In remembering we honor those who perished, so here’s my story from September 11…
On that beautiful September morning, I stepped out of my apartment at 5th & Constitution just like any other Tuesday. I was headed to the United States Senate, where I worked at the time. But on Tuesdays we had a Bible study in the Dirksen cafeteria before work, so I left early. It was cooler then, starting to feel like fall. Finally.
But when the Bible study was over, and I got to the office, the tragedy had already started. The TV in the front office showed a gaping hole in the side of the World Trade Center. My boss, Senator Richard Shelby (R-AL) was a senior member of the Appropriations Transportation subcommittee, so committee staffers were already in the office working on what was clearly an FAA issue. Some small plane, we reasoned, had been lost, or lost power, and accidentally crashed into the tower.
We went into our regular morning staff meeting at exactly 9:00 am.

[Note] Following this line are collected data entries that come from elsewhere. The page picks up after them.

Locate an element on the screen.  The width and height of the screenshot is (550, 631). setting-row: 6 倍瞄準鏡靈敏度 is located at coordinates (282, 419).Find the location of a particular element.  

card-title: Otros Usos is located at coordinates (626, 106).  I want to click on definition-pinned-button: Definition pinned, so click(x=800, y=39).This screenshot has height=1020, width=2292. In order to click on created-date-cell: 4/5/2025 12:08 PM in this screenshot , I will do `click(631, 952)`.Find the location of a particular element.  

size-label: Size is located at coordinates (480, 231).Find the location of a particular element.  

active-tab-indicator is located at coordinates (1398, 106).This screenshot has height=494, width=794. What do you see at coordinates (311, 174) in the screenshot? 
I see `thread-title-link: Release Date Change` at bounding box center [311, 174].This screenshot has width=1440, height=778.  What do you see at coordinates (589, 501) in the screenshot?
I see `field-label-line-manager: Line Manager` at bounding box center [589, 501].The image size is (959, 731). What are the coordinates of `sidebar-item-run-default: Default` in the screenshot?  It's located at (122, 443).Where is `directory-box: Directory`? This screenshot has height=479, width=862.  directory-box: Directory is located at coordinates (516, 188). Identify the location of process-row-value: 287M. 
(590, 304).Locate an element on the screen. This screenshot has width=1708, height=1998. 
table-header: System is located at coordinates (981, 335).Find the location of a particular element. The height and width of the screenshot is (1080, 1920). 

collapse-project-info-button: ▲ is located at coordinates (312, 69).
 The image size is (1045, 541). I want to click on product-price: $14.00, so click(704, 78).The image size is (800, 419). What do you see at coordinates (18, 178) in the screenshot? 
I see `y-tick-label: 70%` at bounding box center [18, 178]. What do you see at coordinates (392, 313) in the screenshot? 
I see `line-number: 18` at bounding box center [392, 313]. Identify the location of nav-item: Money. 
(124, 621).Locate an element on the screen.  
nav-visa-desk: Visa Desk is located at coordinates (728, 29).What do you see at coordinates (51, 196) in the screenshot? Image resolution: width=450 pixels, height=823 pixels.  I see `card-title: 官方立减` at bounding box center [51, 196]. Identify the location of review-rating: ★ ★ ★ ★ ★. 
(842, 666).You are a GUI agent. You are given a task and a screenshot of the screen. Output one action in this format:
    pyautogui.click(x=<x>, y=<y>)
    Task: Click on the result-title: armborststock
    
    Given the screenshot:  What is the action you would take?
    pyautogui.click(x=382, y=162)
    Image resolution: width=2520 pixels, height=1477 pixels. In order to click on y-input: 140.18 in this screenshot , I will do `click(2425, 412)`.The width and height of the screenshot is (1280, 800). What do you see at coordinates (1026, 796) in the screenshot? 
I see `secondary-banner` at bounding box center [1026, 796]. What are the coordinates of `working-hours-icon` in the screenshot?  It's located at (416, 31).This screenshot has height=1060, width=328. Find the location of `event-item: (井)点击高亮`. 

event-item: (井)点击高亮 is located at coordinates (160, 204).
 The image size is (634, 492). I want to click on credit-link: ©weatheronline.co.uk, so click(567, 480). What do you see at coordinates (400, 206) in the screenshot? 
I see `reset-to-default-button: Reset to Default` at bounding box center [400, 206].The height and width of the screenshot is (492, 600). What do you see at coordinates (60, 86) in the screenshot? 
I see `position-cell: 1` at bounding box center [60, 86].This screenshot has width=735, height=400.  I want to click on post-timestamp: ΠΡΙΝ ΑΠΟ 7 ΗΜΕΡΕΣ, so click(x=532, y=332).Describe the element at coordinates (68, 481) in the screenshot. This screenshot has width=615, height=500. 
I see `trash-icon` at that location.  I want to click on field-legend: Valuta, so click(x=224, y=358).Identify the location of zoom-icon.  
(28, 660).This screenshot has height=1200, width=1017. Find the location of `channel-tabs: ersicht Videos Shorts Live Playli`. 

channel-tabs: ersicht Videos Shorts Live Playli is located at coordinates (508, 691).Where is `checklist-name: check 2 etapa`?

And as we sat there, our legislative counsel kept an eye on the tv just outside the conference room.
Until he jumped from his chair. The second plane had just hit the second tower.
This was not an FAA issue. We were under attack.
Senator Shelby was also Vice-Chairman of the Intelligence committee. Soon he left for the secure committee office to huddle with staff there, and we left for our desks.
Almost every desk in the Senate has a TV next to it, so staff can watch the floor on CSPAN to know when a vote is coming up. That morning every channel showed the same view: reporters on rooftops with plumes of black smoke billowing behind them.
In that surreal moment, I don’t exactly remember when we found out about the Pentagon. We watched in horror as the first tower collapsed as well. It was about the time they finally evacuated us. News of another inbound plane finally prompted Capitol Police to take action.
As we left the office, I heard a loud boom. Looking across the street at the Capitol dome, I thought it was another bomb, but later found out it was the sound of several floors of concrete collapsing within the charred rubble of the Pentagon.
With all of the bridges closed across the Potomac, several friends from Virginia came to my apartment three blocks away. And we spent the day there, talking to family and friends back home. Checking on friends in other offices. Are you okay? Do you know anyone at the Pentagon? Are there any other attacks?
That afternoon, I walked to the market. Police had pulled multiple cars across the roads around the Capitol, and they were armed to the hilt. I bought a pack of chicken breasts and took it back to grill. One of my co-workers had taken a legal pad and wrote her grocery list. We had nothing else to do. For people who had left our homes and families to come to Washington to serve the American people, we were helpless, so we did the best we could to pass the time.
That night, the members of the Senate, who just the day before had been at each others throats, stood shoulder to shoulder on the steps of the Capitol and sang God Bless America.
The next day, we went to work. Showing up, under armed guards and heavy searches, was all we could do to show our patriotism. We saw images of celebrating in the Middle East. I talked to the Senate Chaplain about joining the Army.
But mostly, we were just there. And on that day, September 12, that was enough.